Goal of the exercise: Each line below should be repeated exactly as it stands.

Excerpted data:
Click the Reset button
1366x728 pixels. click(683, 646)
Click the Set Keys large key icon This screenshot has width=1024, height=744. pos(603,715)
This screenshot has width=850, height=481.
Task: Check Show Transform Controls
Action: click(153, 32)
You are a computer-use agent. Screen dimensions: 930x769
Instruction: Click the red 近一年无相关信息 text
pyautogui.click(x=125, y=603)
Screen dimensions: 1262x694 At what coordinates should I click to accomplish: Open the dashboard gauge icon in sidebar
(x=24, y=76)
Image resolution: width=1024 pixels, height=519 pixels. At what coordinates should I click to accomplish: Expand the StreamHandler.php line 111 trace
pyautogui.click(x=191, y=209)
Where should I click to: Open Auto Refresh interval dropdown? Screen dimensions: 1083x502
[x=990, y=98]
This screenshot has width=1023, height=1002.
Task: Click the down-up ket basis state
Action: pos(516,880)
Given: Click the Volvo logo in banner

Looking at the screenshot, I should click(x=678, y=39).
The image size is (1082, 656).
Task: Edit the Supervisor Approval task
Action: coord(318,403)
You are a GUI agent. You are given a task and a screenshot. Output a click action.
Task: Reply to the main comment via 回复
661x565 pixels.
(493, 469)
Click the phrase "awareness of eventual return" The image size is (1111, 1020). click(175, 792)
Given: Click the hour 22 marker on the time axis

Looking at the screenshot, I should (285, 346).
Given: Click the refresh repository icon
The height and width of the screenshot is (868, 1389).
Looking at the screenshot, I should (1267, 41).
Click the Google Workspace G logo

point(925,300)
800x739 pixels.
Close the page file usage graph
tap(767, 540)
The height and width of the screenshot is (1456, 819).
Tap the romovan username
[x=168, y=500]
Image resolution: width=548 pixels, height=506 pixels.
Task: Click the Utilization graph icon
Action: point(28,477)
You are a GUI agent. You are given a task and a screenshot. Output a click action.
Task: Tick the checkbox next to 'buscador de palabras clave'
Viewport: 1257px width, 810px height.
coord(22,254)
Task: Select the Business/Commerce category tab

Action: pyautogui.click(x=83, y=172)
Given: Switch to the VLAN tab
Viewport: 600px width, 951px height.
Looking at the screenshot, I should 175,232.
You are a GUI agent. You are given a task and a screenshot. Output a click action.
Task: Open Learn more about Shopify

Solution to this task:
Click the Reset button
1366x728 pixels. click(683, 646)
Click the Set Keys large key icon This screenshot has width=1024, height=744. pos(603,715)
This screenshot has width=850, height=481.
Task: Check Show Transform Controls
Action: click(153, 32)
You are a computer-use agent. Screen dimensions: 930x769
Instruction: Click the red 近一年无相关信息 text
pyautogui.click(x=125, y=603)
Screen dimensions: 1262x694 At what coordinates should I click to accomplish: Open the dashboard gauge icon in sidebar
(x=24, y=76)
Image resolution: width=1024 pixels, height=519 pixels. At what coordinates should I click to accomplish: Expand the StreamHandler.php line 111 trace
pyautogui.click(x=191, y=209)
Where should I click to: Open Auto Refresh interval dropdown? Screen dimensions: 1083x502
[x=990, y=98]
This screenshot has width=1023, height=1002.
Task: Click the down-up ket basis state
Action: pos(516,880)
Given: Click the Volvo logo in banner

Looking at the screenshot, I should click(x=678, y=39).
The image size is (1082, 656).
Task: Edit the Supervisor Approval task
Action: coord(318,403)
You are a GUI agent. You are given a task and a screenshot. Output a click action.
Task: Reply to the main comment via 回复
661x565 pixels.
(493, 469)
Click the phrase "awareness of eventual return" The image size is (1111, 1020). click(175, 792)
Given: Click the hour 22 marker on the time axis

Looking at the screenshot, I should (285, 346).
Given: Click the refresh repository icon
The height and width of the screenshot is (868, 1389).
Looking at the screenshot, I should (1267, 41).
Click the Google Workspace G logo

point(925,300)
800x739 pixels.
Close the page file usage graph
tap(767, 540)
The height and width of the screenshot is (1456, 819).
Tap the romovan username
[x=168, y=500]
Image resolution: width=548 pixels, height=506 pixels.
Task: Click the Utilization graph icon
Action: point(28,477)
You are a GUI agent. You are given a task and a screenshot. Output a click action.
Task: Tick the checkbox next to 'buscador de palabras clave'
Viewport: 1257px width, 810px height.
coord(22,254)
Task: Select the Business/Commerce category tab

Action: pyautogui.click(x=83, y=172)
Given: Switch to the VLAN tab
Viewport: 600px width, 951px height.
Looking at the screenshot, I should 175,232.
You are a GUI agent. You are given a task and a screenshot. Output a click action.
Task: Open Learn more about Shopify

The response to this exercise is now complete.